Print This Post

Giustizia riparativa e sistema penitenziario, in cattedra i Cappellani

Prima di correre dietro al colpevole, vai incontro alla vittima

20180308_161537

Il Documento Base in ambito penitenziario e il ruolo del cappellano carcerario: lezione due, 8 marzo 2018, alla Pontificia Facoltà Teologica dell’Italia meridionale, sezione San Tommaso d’Aquino, a Napoli, al viale Colli Aminei; proprio in tanti al corso di formazione: Perdono responsabile e giustizia riparativa: uno sguardo profetico. Relatori: don Agostino Zenere, già Cappellano del Carcere circondariale di Vicenza, e don Virgilio Balducchi,  già Ispettore generale dei cappellani delle carceri italiane.

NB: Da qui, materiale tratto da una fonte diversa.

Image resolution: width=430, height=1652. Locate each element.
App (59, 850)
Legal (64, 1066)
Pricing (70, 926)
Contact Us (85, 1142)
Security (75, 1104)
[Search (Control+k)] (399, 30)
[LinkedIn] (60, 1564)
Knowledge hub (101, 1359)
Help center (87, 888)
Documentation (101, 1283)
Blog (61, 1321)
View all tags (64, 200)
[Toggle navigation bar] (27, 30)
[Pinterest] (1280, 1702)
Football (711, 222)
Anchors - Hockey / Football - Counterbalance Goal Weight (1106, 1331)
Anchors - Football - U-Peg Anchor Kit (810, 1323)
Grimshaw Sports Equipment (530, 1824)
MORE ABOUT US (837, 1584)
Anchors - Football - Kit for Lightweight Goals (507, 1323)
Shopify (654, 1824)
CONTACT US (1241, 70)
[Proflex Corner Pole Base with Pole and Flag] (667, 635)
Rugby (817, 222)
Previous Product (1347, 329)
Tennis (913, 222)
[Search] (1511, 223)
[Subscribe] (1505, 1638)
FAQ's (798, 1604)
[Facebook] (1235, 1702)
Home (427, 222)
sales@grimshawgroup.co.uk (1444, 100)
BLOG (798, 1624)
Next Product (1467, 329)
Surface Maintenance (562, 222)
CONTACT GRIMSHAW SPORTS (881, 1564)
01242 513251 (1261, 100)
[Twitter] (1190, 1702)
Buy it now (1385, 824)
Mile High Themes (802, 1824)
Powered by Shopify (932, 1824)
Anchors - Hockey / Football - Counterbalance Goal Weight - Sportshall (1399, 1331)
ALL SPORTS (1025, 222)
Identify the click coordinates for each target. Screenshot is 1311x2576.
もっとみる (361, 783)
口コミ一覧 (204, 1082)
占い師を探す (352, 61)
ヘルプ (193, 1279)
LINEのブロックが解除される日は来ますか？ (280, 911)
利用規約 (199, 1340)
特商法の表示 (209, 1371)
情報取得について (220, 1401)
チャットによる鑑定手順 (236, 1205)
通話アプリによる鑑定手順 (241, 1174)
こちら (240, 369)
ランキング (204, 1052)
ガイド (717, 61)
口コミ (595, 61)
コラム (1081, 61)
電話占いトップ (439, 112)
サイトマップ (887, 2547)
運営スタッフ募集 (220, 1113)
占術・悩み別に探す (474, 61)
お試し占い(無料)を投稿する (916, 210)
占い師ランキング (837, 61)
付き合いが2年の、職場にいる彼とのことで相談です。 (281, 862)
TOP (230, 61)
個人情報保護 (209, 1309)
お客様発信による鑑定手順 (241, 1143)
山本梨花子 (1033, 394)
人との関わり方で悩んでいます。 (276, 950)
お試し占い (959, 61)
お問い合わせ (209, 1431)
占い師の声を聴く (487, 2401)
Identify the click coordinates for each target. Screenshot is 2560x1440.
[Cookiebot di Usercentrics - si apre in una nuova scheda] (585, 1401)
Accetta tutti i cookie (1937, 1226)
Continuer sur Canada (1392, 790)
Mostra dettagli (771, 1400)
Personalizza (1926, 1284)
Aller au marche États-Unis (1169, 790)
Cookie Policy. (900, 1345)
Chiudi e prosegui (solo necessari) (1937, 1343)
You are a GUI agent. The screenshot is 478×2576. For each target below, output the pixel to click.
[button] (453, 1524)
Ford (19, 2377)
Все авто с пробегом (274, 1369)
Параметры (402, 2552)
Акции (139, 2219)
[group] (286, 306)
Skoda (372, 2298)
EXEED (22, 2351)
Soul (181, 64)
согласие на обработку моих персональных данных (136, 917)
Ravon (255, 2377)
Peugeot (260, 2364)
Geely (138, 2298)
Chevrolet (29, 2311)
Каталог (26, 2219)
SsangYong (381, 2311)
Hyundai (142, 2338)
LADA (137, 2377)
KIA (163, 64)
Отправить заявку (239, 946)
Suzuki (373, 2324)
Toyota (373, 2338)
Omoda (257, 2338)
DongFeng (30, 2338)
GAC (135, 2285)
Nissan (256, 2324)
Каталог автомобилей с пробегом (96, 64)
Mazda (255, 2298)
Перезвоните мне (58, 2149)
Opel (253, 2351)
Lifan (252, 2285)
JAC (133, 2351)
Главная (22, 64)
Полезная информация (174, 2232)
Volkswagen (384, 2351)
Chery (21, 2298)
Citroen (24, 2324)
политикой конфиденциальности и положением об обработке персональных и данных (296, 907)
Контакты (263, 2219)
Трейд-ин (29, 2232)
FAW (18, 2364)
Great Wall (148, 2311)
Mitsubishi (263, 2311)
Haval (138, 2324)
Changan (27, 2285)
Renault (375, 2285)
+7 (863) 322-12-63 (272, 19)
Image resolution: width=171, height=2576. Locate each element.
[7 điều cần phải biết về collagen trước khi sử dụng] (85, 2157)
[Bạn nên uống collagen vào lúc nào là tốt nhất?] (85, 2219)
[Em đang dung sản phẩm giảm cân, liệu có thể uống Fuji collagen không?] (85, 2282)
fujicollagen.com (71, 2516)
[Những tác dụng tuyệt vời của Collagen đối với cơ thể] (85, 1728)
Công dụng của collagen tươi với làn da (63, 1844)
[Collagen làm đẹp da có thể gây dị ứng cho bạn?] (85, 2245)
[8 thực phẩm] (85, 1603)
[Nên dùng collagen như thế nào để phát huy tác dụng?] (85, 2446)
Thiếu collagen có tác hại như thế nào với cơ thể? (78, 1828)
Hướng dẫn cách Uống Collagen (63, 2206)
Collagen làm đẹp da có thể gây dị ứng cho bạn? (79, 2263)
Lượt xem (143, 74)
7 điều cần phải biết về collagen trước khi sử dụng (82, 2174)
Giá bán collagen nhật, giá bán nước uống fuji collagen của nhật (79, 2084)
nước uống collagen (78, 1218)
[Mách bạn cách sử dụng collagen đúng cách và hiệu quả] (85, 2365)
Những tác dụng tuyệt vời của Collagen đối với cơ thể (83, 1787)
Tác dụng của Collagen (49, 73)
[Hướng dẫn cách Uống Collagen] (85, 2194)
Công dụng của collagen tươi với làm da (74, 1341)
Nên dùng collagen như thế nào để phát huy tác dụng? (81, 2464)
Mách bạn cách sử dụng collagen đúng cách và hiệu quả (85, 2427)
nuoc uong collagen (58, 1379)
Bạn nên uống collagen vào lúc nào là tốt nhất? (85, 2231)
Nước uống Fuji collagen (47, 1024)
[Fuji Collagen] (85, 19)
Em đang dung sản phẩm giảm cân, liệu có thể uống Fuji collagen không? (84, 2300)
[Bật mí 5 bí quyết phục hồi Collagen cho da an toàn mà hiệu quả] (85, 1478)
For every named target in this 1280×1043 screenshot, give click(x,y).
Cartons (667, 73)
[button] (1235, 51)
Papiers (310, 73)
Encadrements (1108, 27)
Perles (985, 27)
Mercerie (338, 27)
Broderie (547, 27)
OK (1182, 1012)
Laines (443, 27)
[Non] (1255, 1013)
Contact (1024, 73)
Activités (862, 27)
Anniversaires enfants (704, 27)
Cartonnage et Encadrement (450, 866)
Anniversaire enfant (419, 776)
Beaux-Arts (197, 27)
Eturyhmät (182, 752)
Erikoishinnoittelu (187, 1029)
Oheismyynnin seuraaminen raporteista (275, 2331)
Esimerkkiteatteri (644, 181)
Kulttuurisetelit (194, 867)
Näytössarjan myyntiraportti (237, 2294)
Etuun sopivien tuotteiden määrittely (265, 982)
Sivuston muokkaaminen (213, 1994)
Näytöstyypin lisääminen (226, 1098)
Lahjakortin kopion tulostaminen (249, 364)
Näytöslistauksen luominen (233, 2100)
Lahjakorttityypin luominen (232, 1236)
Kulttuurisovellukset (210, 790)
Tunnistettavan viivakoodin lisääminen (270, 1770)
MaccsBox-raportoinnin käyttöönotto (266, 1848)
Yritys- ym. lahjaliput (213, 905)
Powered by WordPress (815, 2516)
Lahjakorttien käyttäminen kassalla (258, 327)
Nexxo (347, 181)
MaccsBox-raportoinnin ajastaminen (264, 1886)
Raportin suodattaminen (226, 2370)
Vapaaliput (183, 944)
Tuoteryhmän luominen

Gli argomenti trattati nella lezioneIl ruolo del cappellano nelle carceri. Si stratta di un ruolo  indubbiamente complesso e che richiede, oltre ad una particolare preparazione umana e religiosa, la disponibilità a trascorrere del tempo dietro le sbarre per incontrare, parlare e conoscere i detenuti. La sua presenza non è soltanto legata all’annuncio di Cristo, ma ha anche un risvolto di dimensione umana, di conforto morale e di un rapporto personale con il detenuto. L’opera del cappellano è essenzialmente condivisione della pena ed il rapporto personale con il detenuto diventa, per il recluso, una relazione con la libertà. Non solo, il cappellano promotore e difensore dei diritti dei reclusi. Egli si occupa oggi in modo specifico della cura del culto religioso, del sacramento della confessione ma svolge anche  compiti di assistenza sociale e materiale in questo aiutato dai tanti volontari. Il documento base: è il documento con cui la Chiesa promuove in carcere, la vita buona in Cristo, la buona notizia, quella che porta alla libertà. La Chiesa compie questa missione anche attraverso le azioni che propongono fuori dal carcere cammini concreti di risocializzazione e di riconciliazione. Essa, di fronte al problema del male e nei confronti delle persone coinvolte, ha espresso al suo interno e proposto sempre all’umanità dei cammini di liberazione fondati sull’amore misericordioso di Dio Padre. Percorsi vissuti in carcere attraverso operatori della pastorale che formano lì la comunità cristiana: persone inviate dai vescovi e dalle stesse comunità cristiane, persone detenute che condividono responsabilità di servizio ecclesiale ed operatori dell’istituzione che hanno a cuore il cammino di fede.

 20180308_165820

I relatori della seconda lezione, nei loro interventi – don Agostino Zenere: <<Il carcere è l’ultima istituzione totale rimasta nei paesi a democrazia evoluta. Abbiamo chiuso gli ospedali psichiatrici, gli orfanatrofi, persino i seminari. Il carcere è e sta diventando un’altra cosa: si sta umanizzando, sta crescendo e, come ogni crescita, vive i suoi passaggi con sofferenza, i suoi sbalzi di progresso con momenti di incomprensione e grandi insicurezze. Il cappellano, figura cardine nella nuova dimensione carceraria, deve stare al fianco e al servizio dei bisognosi, facendo da mediatore. Pensiamo e lavoriamo insieme per un’azione pastorale nelle carceri, come forma di corresponsabilità>>;  don Virgilio Balducchi: <<Come cappellani abbiamo formato di un documento base nell’ambito della giustizia penale. Tra le azioni, che riguardano le persone e le famiglie, vanno organizzati: luoghi di ascolto della sofferenza delle vittime; operatori preparati; guide spirituali per accompagnare i cammini di perdono; accoglienza solidale nelle celle; vigilanza sui tentati suicidi; custodia dei più deboli; incontri con le persone agli arresti domiciliari; centri di ascolto per il momento dell’entrata in carcere; incontri di gruppo e personali con gli agenti di polizia penitenziaria; formazione comune. Nei rapporti con le istituzioni bisogna fare squadra con altri attori sociali ed essere portatori della buona notizia nelle carceri. Quale è la buona notizia? La libertà>>.